[Material shown]

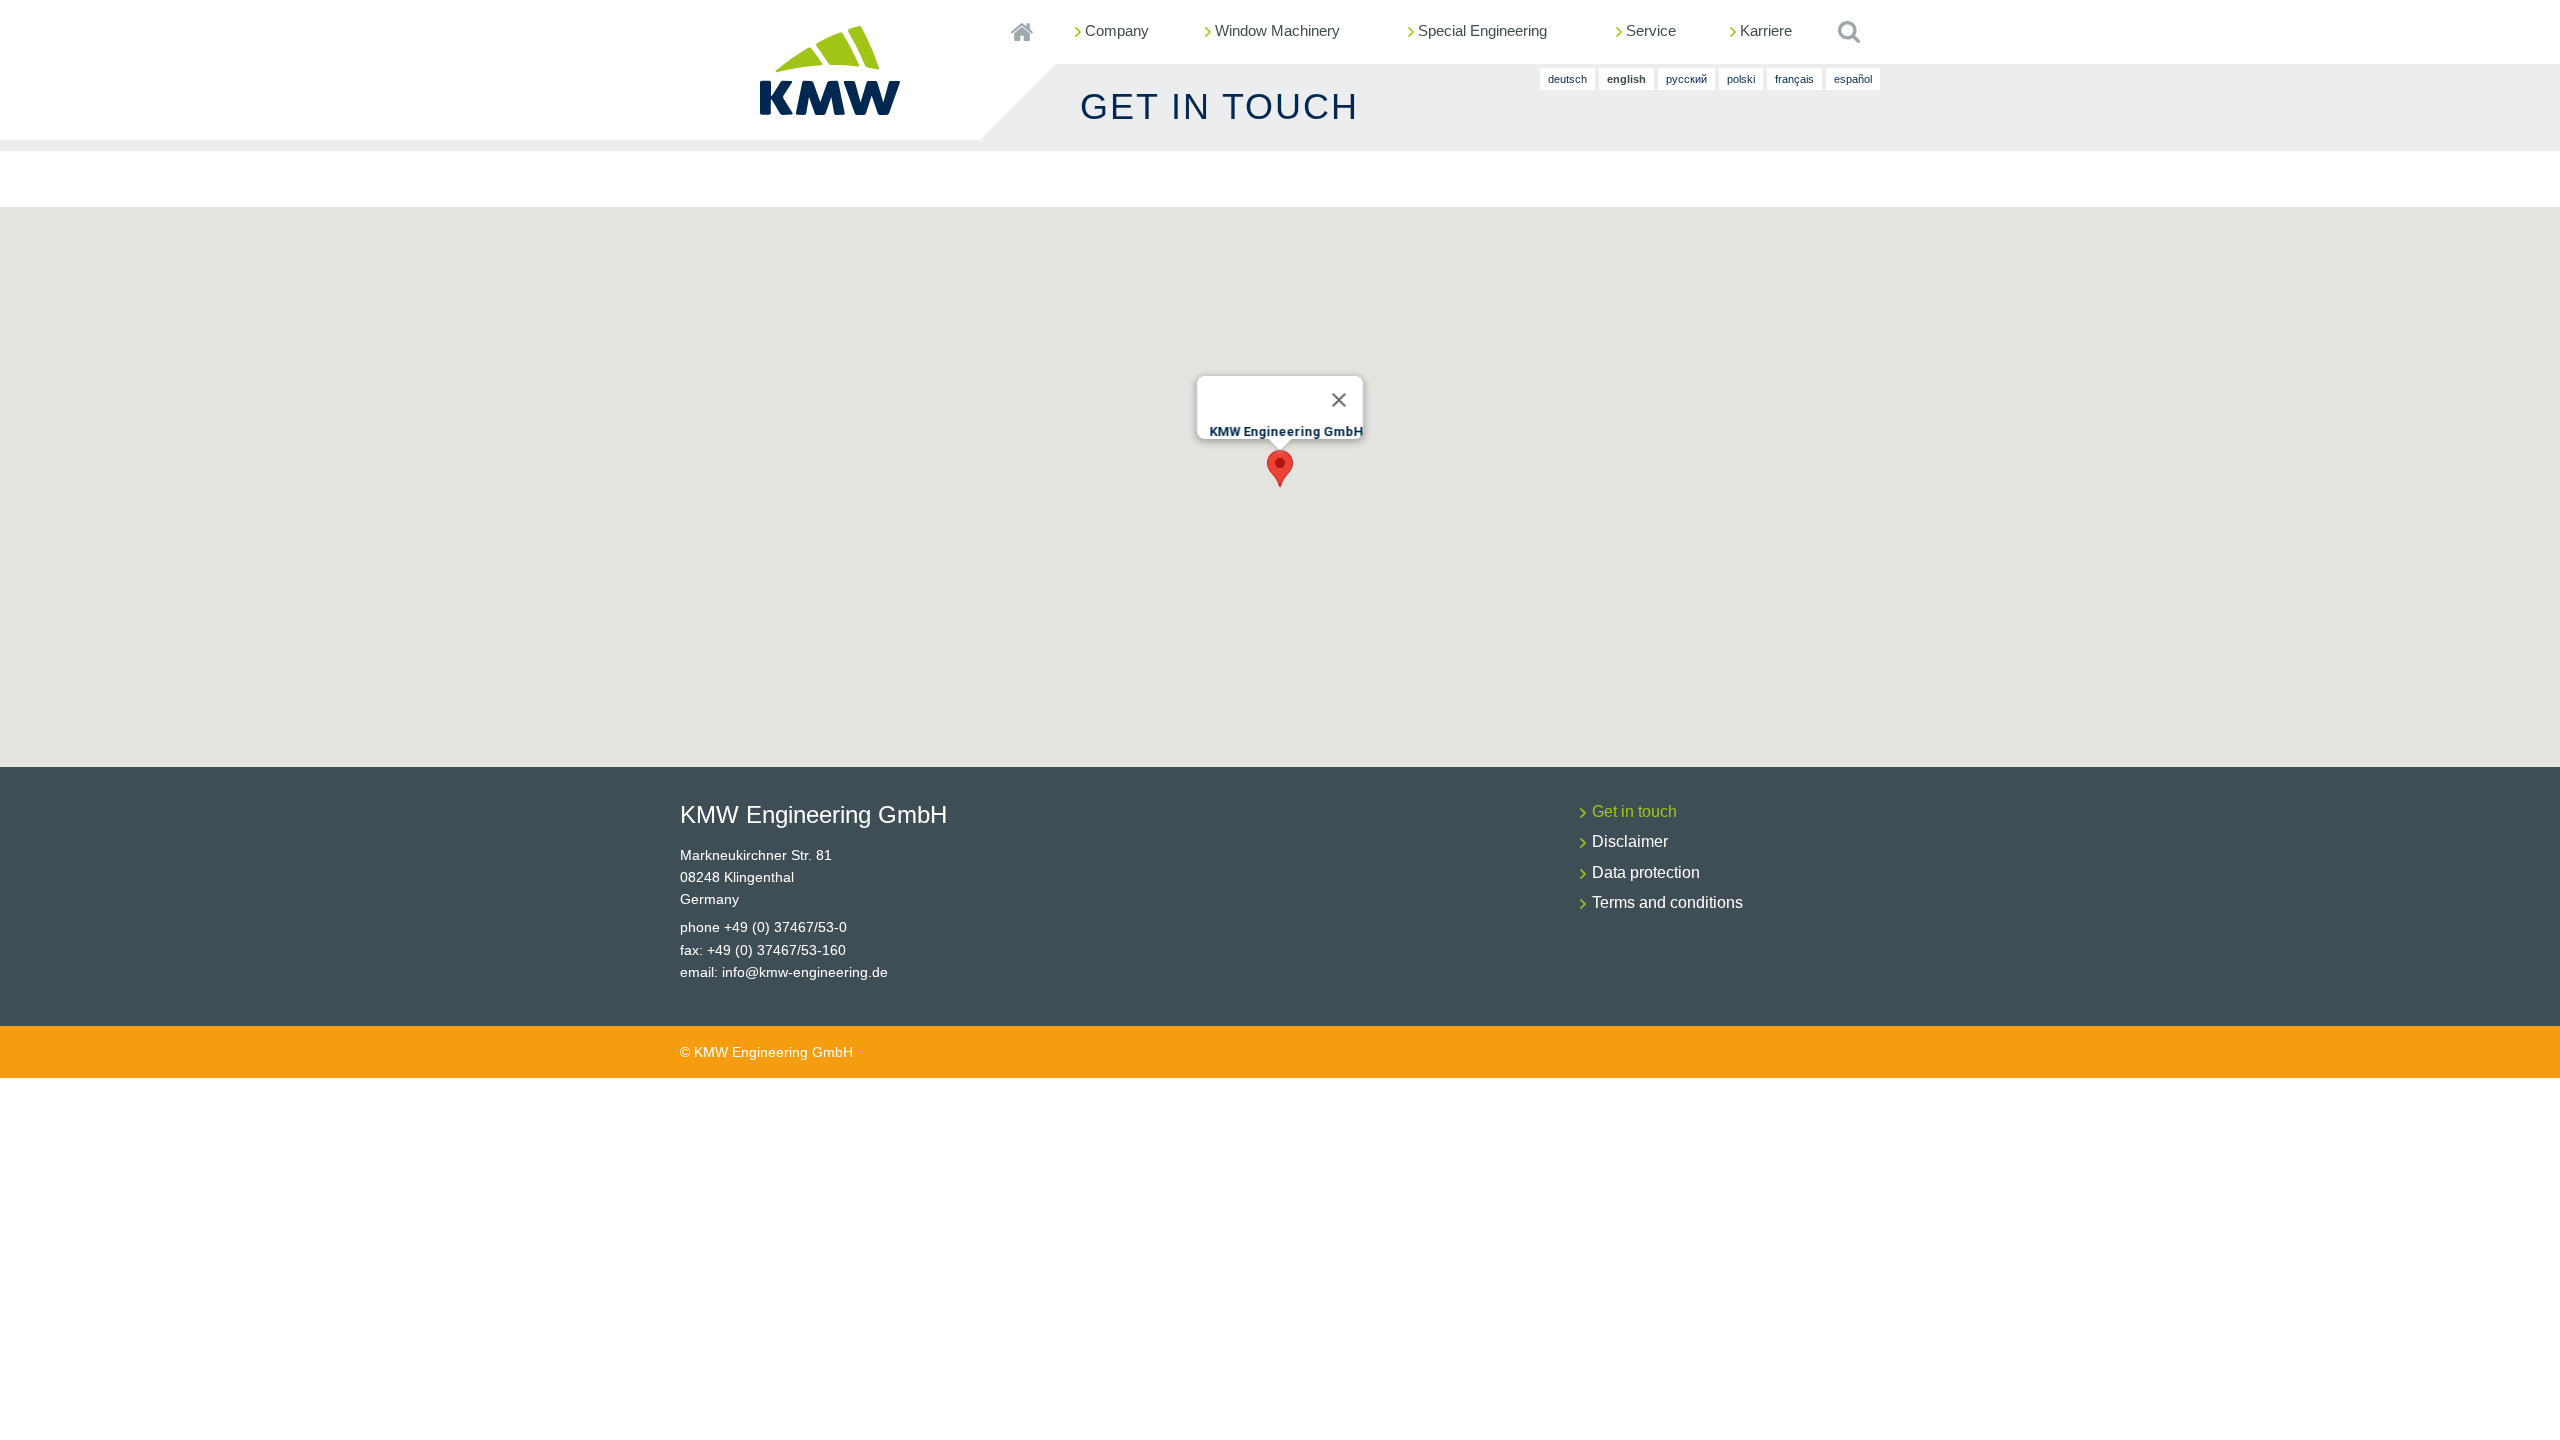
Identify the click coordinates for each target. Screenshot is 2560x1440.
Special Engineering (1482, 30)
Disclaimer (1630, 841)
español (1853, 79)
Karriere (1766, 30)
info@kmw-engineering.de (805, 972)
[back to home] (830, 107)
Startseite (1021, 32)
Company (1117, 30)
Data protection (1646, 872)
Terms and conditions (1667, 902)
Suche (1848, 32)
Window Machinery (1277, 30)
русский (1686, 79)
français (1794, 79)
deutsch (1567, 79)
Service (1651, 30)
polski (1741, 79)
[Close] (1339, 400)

[/Material shown]

Problem details:
Although the records above contain pictures, your copy should give only their text, exactly as written.

Your response:
Identify the click coordinates for each target. Screenshot is 2560x1440.
Special Engineering (1482, 30)
Disclaimer (1630, 841)
español (1853, 79)
Karriere (1766, 30)
info@kmw-engineering.de (805, 972)
[back to home] (830, 107)
Startseite (1021, 32)
Company (1117, 30)
Data protection (1646, 872)
Terms and conditions (1667, 902)
Suche (1848, 32)
Window Machinery (1277, 30)
русский (1686, 79)
français (1794, 79)
deutsch (1567, 79)
Service (1651, 30)
polski (1741, 79)
[Close] (1339, 400)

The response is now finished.